Ярина отвернулась, глянула поверх деревьев в сторону избы. Холодно проговорила:
– Да уж, поди, потому, что не дурманом была сворована. Настоящая, поди. Сама пришла.
– Сольвейг к ней вовсе без дара попала, без силы. Родители её принесли. Откупиться от бед, младших детей спасти.
– Когда ж это было? Уж сколько лет люди яге младенцев не носят!
– Давно, – сумрачно ответил Ночь. – Давно. Хворала она сильно, совсем слабенькая была. Обыда её перепекла в печке, и полегче стала, поздоровей. А потом и Пламя проклюнулось, от земли пришло.
– Как это – от земли? – эхом спросила Ярина.
– По весне нашла заледеневший цветок и отогрела. Так Пламя и пробудилось. Единственная она была из всех Обыдовых учениц, кто Белым Пламенем колдовал.
– А я?
– У тебя оба Пламени, Белое и Лиловое. Потому и цвет – ни туда ни сюда.

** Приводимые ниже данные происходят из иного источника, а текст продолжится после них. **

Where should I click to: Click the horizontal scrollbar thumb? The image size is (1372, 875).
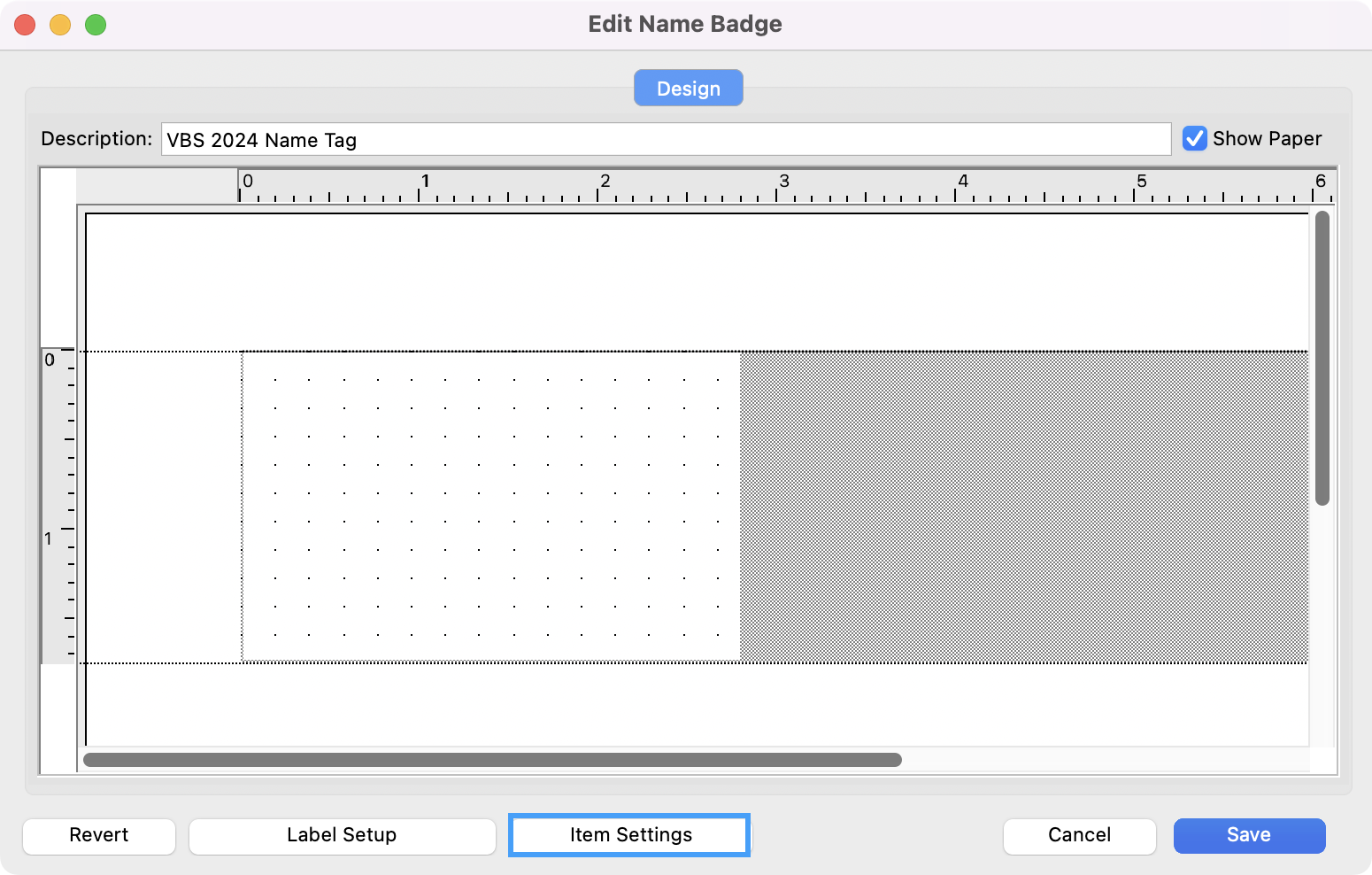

– Ни туда ни сюда, – медленно повторила Ярина, разглядывая ладони. – Ни туда ни сюда, значит…
Ночь нагнулся, сорвал снежноягодник. Протянул:
– Гляди. Колдовская ягода. В руках замёрзнет, у сердца отогреется.
– А Обыда почему здесь навсегда не остаётся? – глухим голосом, словно со сна, спросила Ярина. – Раз так Сольвейг любила? Ведь можно время остановить в Лесу, и…

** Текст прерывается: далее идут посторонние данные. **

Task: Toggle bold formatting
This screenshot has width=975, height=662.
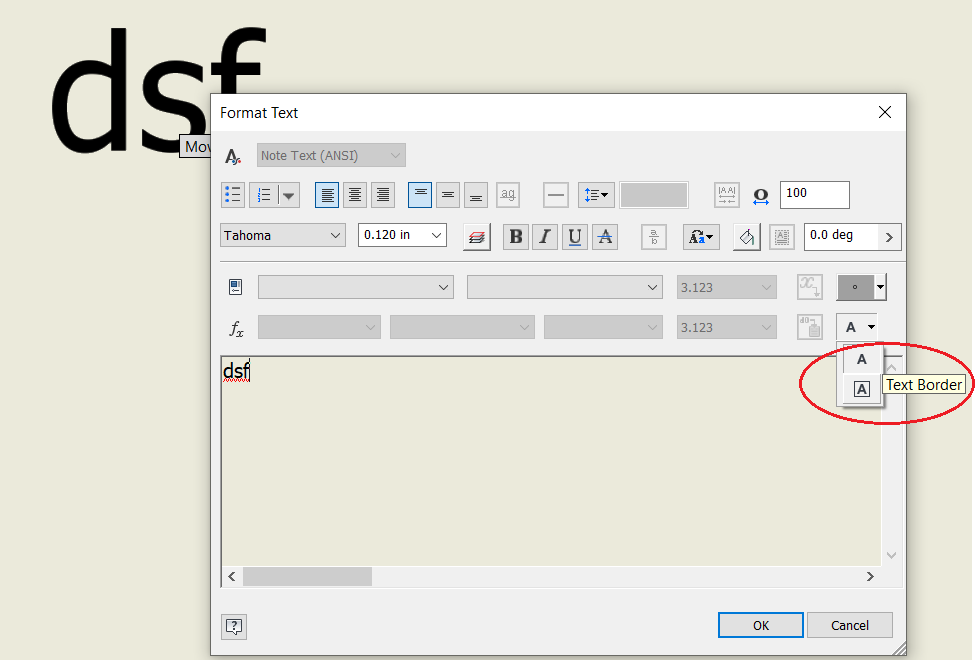Action: [516, 237]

– Можно. Но я ведь сказал, место это душу тянет. И силы. Чуть поближе подойдёшь – почувствуешь. Да и яге даром не проходит время во всём Лесу останавливать. Она бы, может, и рада тут навсегда остаться. Но…
Ярина засмеялась колко, невесело. Подхватила:
– Но есть и другое условие. Оно всю красоту погасит, испоганит всю радость. Верно?
– С чего ты взяла?
– А разве не со всем так в Лесу? – горько спросила Ярина.
– Как знать, – ответил Тём-атае. – Для кого это хорошо, для кого плохо, но время в Шудэ-гуртын вспять течёт, и если войдёшь туда старухой – столько проживёшь, сколько лет уже прожито. Будешь молодеть с каждым днём. Пока не уйдёшь.
– Куда? – сгоняя с рук озноб, выдохнула Ярина.
– Обратно, в Хтонь. Или в землю, уж навсегда.
Ярина закрыла глаза, пытаясь вобрать, успокоить в голове мысли. А потом, чувствуя, как сладко заныло сердце, вгляделась в переплетения ветвей, заметила избушку на солнечной поляне. Завалинку, густой малинник, кусты смородины, свесившиеся к самой земле под тяжестью ягод. Кто-то сидел на брёвнах, кто-то знакомый, такой знакомый, что она едва не заплакала, не в силах вспомнить. Но узнать лицо с такой высоты не могла: и соколиный взор мутился у Шудэ-гуртын.
– Летим домой, – тихо попросила она Ночь. – Летим скорее.